I’ll assume you are aware of what is going on over in the Hewlett-Packard board room. I won’t opine on it directly. But I will add this. Pretexting is not identity theft. Pre-texting is a method, a means to gather information. I wouldn’t even say that pretexting to get phone records is identity theft. Criminal fraud, maybe or maybe not. ID theft? No, unless a specific state law has written the term “phone records” into their identity theft law. And I am not aware of one that has. If you are, email me.
Why isn’t pretexting necessarily a crime? There is no federal law that makes pretexting illegal in all cases. There is a federal law (Gramm-Leach-Bliley Act of 1999) that prohibits obtaining customer information by false pretenses—from financial institutions. The only other federal jurisdiction might be the Federal Trade Commission, but that is pretty murky and they can only take civil action. Now, it is possible, I assume, for an attorney general or district attorney to broadly apply other fraud statutes in this case. But it may be an uphill battle. I’ll leave that to others to decide.
Update: Some REALLY great information and discusion is going on in the comments. Thanks for Stuart and Michael for your insights. I will follow up soon.
Update 2: This is a fascinating case, I wish I had time to dig into it more and blog about it. But I will just keep this follow up to the comments below tied to identity theft. Since the crimes occurred on persons and through records in California let’s examine CA penal code 530.5 which is the identity theft law. The private investigator used social security numbers, pretending to be certain individuals in the case, and opened online accounts at SBC/AT&T to view phone records via the web. And it’s possible the PI or their contractors did not unlawfully obtain the SSNs but paid for them through a service. The law is clear that a crime is committed when either (1) personal identifying information is used to for unlawful purpose, or (2) when someone with intent to defraud, acquires or transfers that PIF.
530.5 (a) Every person who willfully obtains personal identifying information, as defined in subdivision (b), of another person, and uses that information for any unlawful purpose, including to obtain, or attempt to obtain, credit, goods, services, or medical information in the name of the other person without the consent of that person, is guilty of a public offense…
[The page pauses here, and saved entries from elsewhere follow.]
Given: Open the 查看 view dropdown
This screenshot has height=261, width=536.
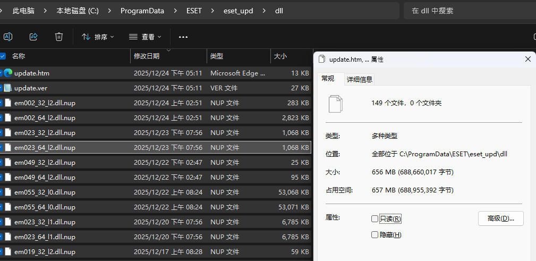Looking at the screenshot, I should 145,37.
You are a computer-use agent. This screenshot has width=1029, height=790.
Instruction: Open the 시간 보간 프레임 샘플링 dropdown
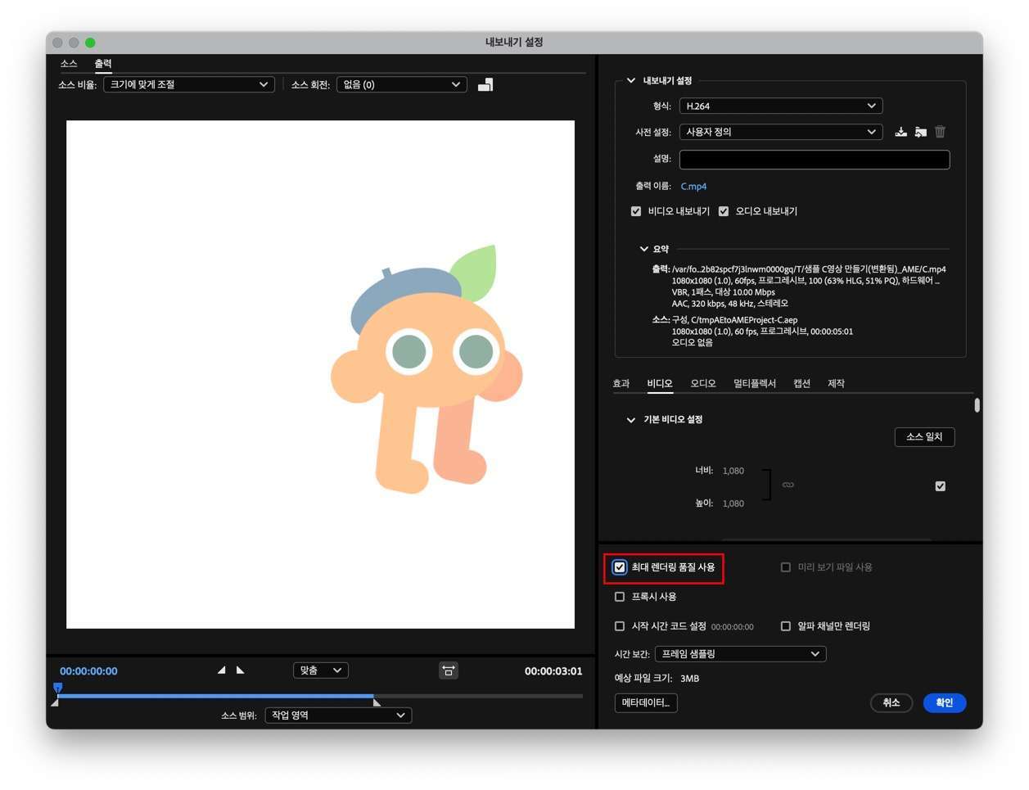click(740, 654)
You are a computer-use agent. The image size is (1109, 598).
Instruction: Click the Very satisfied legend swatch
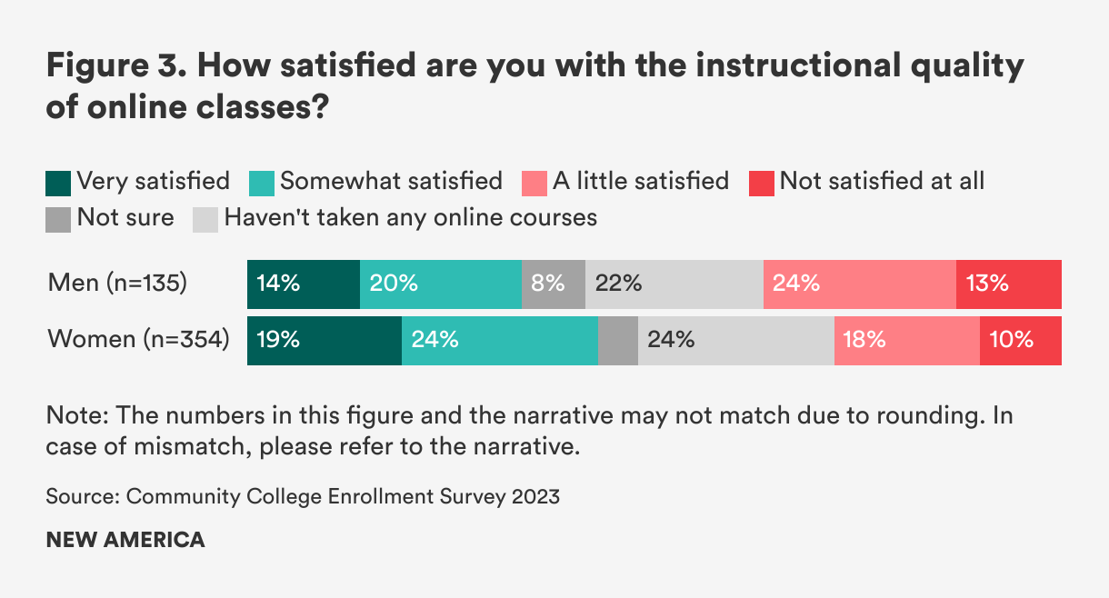click(58, 183)
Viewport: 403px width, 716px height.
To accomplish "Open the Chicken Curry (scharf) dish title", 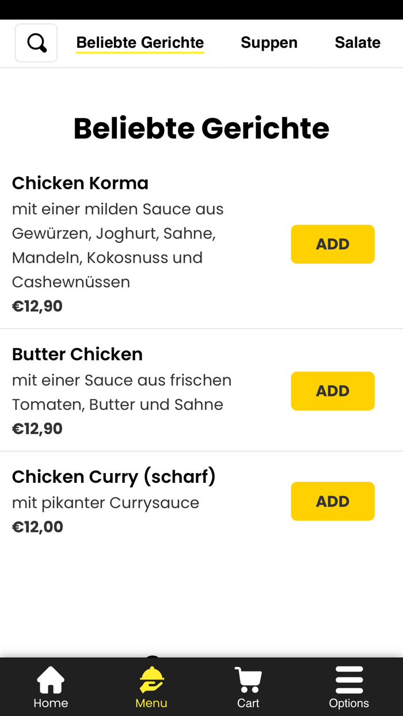I will 113,477.
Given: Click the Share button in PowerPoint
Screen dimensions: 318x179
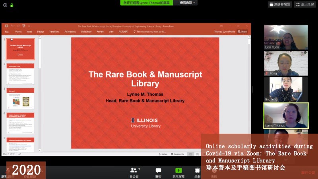Looking at the screenshot, I should point(242,31).
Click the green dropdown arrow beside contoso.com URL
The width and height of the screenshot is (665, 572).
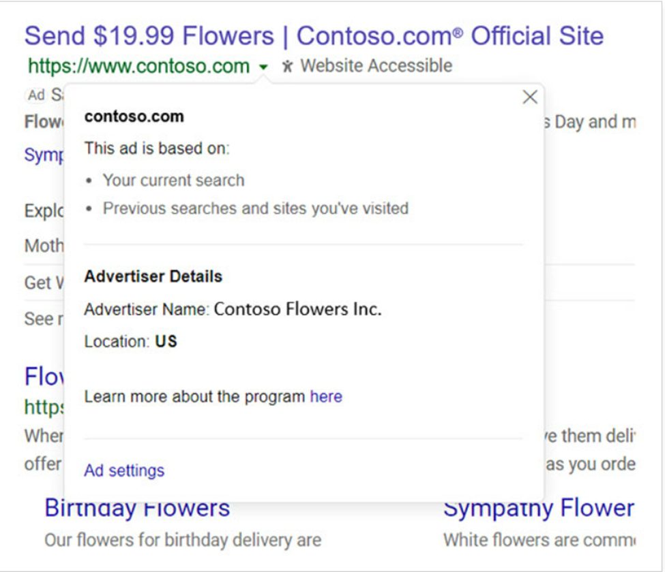pos(263,67)
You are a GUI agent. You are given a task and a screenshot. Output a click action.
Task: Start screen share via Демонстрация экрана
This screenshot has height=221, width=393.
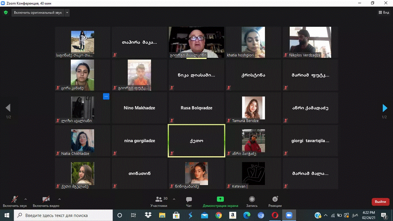(x=220, y=199)
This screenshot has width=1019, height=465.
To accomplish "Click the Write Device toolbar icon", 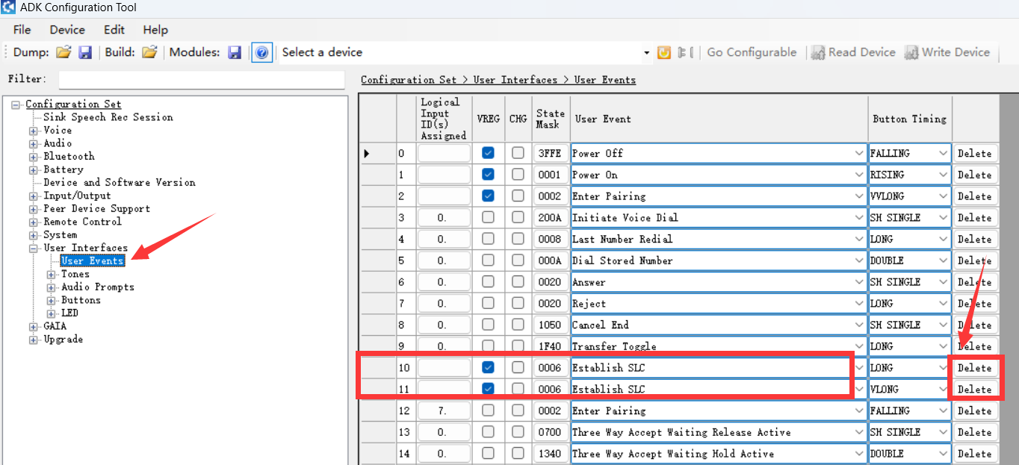I will pos(911,52).
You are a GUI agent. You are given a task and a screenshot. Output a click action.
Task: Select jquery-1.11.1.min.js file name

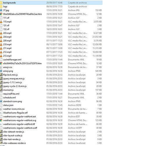click(13, 82)
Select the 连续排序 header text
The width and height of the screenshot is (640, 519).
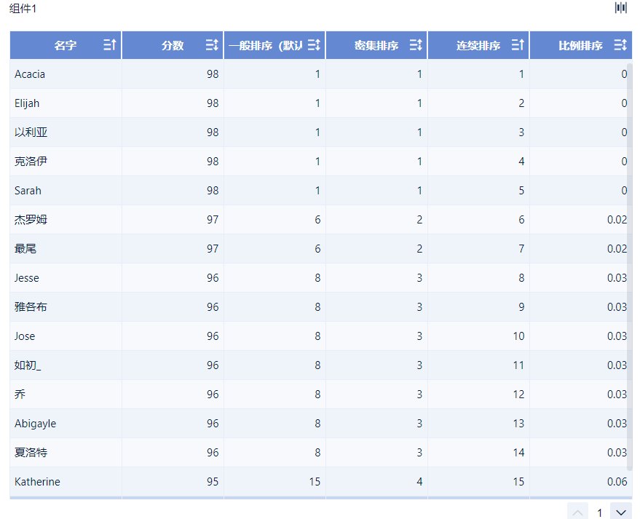point(478,46)
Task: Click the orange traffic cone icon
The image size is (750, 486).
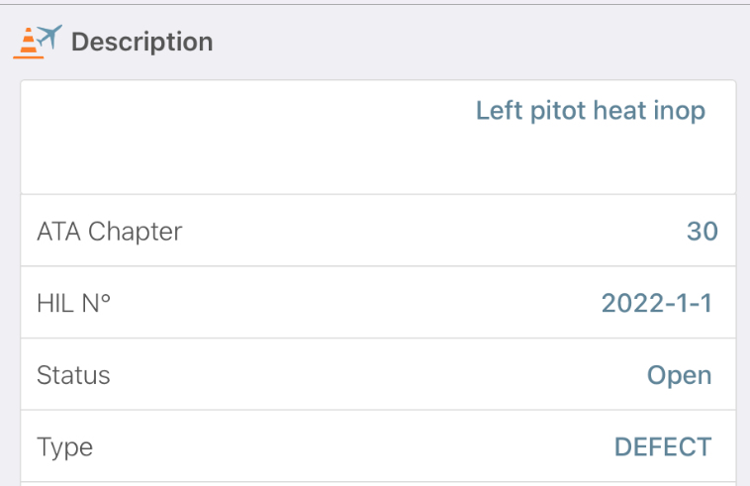Action: 29,44
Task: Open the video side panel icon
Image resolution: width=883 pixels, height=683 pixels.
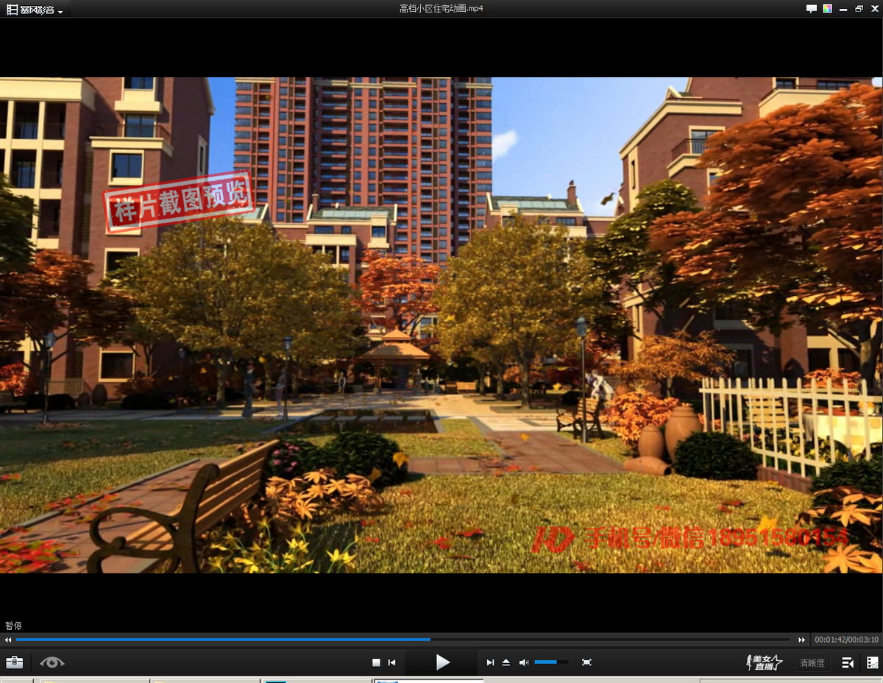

(b) "Personal identifying information," as used in this section, means the name, address, telephone number, health insurance identification number, taxpayer identification number, school identification number, state or federal driver's license number, or identification number, social security number, place of employment, employee identification number, mother's maiden name, demand deposit account number, savings account number, checking account number, PIN (personal identification number) or password, alien registration number, government passport number, date of birth, unique biometric data including fingerprint, facial scan identifiers, voice print, retina or iris image, or other unique physical representation, unique electronic data including identification number, address, or routing code, telecommunication identifying information or access device, information contained in a birth or death certificate, or credit card number of an individual person.
(d) Every person who, with the intent to defraud, acquires, transfers, or retains possession of the personal identifying information, as defined in subdivision (b), of another person is guilty of a public offense…
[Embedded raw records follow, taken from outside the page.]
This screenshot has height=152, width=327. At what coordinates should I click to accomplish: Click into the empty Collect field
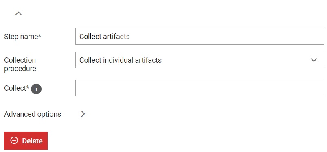[200, 88]
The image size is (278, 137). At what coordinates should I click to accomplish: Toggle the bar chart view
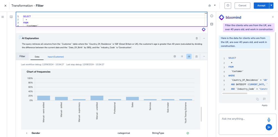[x=189, y=56]
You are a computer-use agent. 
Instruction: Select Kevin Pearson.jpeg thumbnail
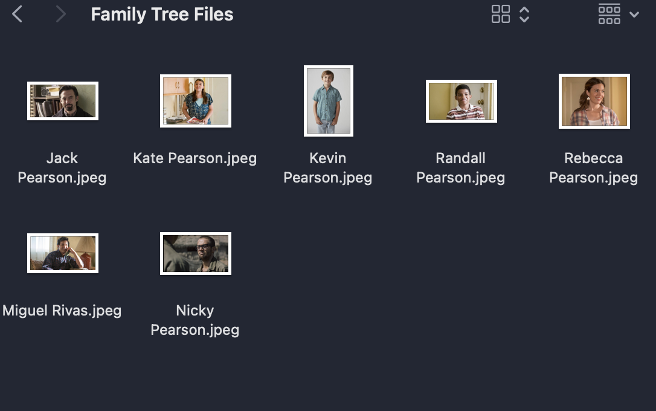(329, 101)
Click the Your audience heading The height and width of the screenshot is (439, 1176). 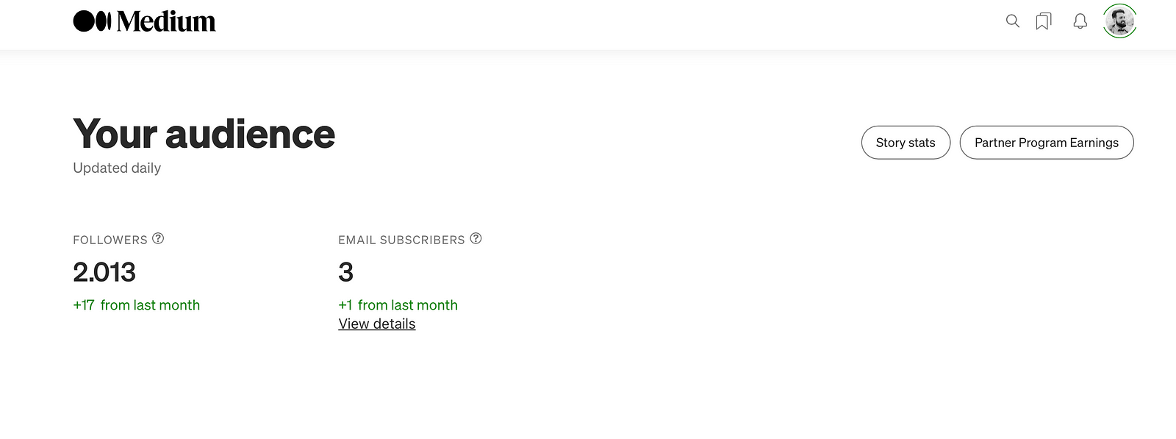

It isn’t clear that phone records are PIF. However, subdivision (d) seems to apply. So this might be a 530.5 violation if someone obtained (doesn’t matter how) SSN’s with intent to defaud (commit another crime), such as those Michael Webster points out in the comments. Whew. This is too complicated.
And by the way, Patricia Dunn doesn’t seem to have committed a crime in any way. The only possible criminals from where I sit would be the private eye and/or the contractor hired to do the digging. Although the whole thing stinks from an ethical standpoint. One director (Sonsini) assurred other directors (Dunn, Perkins) that getting phone records wasn’t a crime. Dunn clearly approved the nasty investigation of other directors AND reporters. And the people hired by HP (or sub-contractors) might have committed a crime in order to obtain the information. What a disaster all around.
So, I’m with Michael Webster here. There just HAS to be a crime committed here. But I’m still not sure it was identity theft. I wonder if California will amend 530.5 to make subdivision B (the definition of PIF) more broad. Updated: The more I think about it, the more it sure seems like ID theft or damn close to it.
Update 3: It’s worth mentioning that it appears a Caller ID spoofing service was used in this case to fool AT&T customer service (read the link Michael points to in the comments). Probably a spoofcard. I told you these things are bad news.